TASK PROMPT - The reply must consist of the lines from the first line of the records through the line containing "Kontakt (45, 2405)", copied exactly, with every picture omitted.

RECORD EXTRACTS -
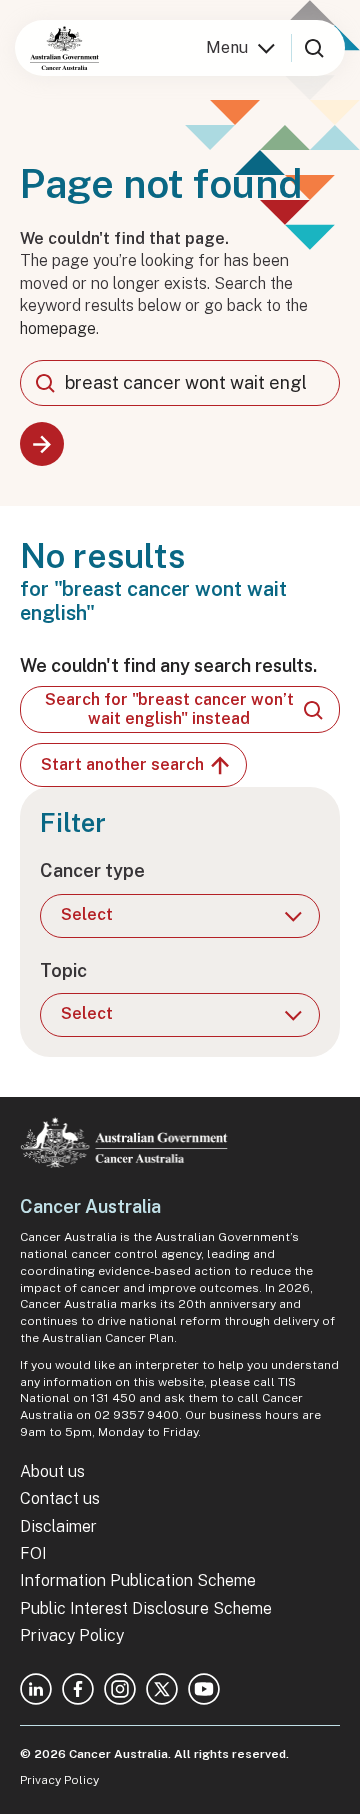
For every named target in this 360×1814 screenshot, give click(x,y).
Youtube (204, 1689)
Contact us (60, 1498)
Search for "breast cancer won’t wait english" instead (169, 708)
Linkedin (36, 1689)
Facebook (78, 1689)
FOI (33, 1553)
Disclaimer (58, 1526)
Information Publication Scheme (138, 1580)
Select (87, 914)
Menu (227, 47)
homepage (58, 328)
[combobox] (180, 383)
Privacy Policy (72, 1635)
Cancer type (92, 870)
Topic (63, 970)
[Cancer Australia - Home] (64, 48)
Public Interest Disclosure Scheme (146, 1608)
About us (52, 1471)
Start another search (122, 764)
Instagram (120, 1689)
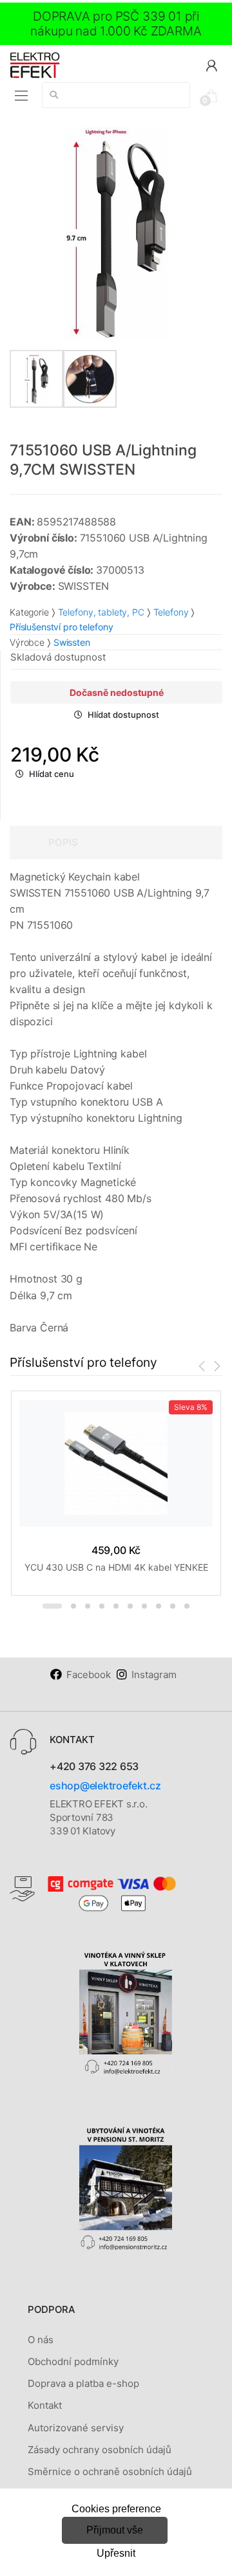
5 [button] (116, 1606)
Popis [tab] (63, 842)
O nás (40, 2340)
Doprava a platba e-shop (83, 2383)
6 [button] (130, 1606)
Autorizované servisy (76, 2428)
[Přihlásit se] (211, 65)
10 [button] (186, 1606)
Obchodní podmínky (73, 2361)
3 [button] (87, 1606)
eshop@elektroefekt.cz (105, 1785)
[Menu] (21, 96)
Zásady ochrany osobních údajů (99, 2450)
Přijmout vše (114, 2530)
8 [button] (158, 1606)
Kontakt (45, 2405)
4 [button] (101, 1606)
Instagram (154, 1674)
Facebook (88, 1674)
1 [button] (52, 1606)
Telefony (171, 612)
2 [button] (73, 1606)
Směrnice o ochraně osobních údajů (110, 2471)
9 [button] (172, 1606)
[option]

WRITTEN SOLUTION -
For every named target in this 360×1814 screenshot, give click(x,y).
Youtube (204, 1689)
Contact us (60, 1498)
Search for "breast cancer won’t wait english" instead (169, 708)
Linkedin (36, 1689)
Facebook (78, 1689)
FOI (33, 1553)
Disclaimer (58, 1526)
Information Publication Scheme (138, 1580)
Select (87, 914)
Menu (227, 47)
homepage (58, 328)
[combobox] (180, 383)
Privacy Policy (72, 1635)
Cancer type (92, 870)
Topic (63, 970)
[Cancer Australia - Home] (64, 48)
Public Interest Disclosure Scheme (146, 1608)
About us (52, 1471)
Start another search (122, 764)
Instagram (120, 1689)
5 [button] (116, 1606)
Popis [tab] (63, 842)
O nás (40, 2340)
Doprava a platba e-shop (83, 2383)
6 [button] (130, 1606)
Autorizované servisy (76, 2428)
[Přihlásit se] (211, 65)
10 [button] (186, 1606)
Obchodní podmínky (73, 2361)
3 [button] (87, 1606)
eshop@elektroefekt.cz (105, 1785)
[Menu] (21, 96)
Zásady ochrany osobních údajů (99, 2450)
Přijmout vše (114, 2530)
8 [button] (158, 1606)
Kontakt (45, 2405)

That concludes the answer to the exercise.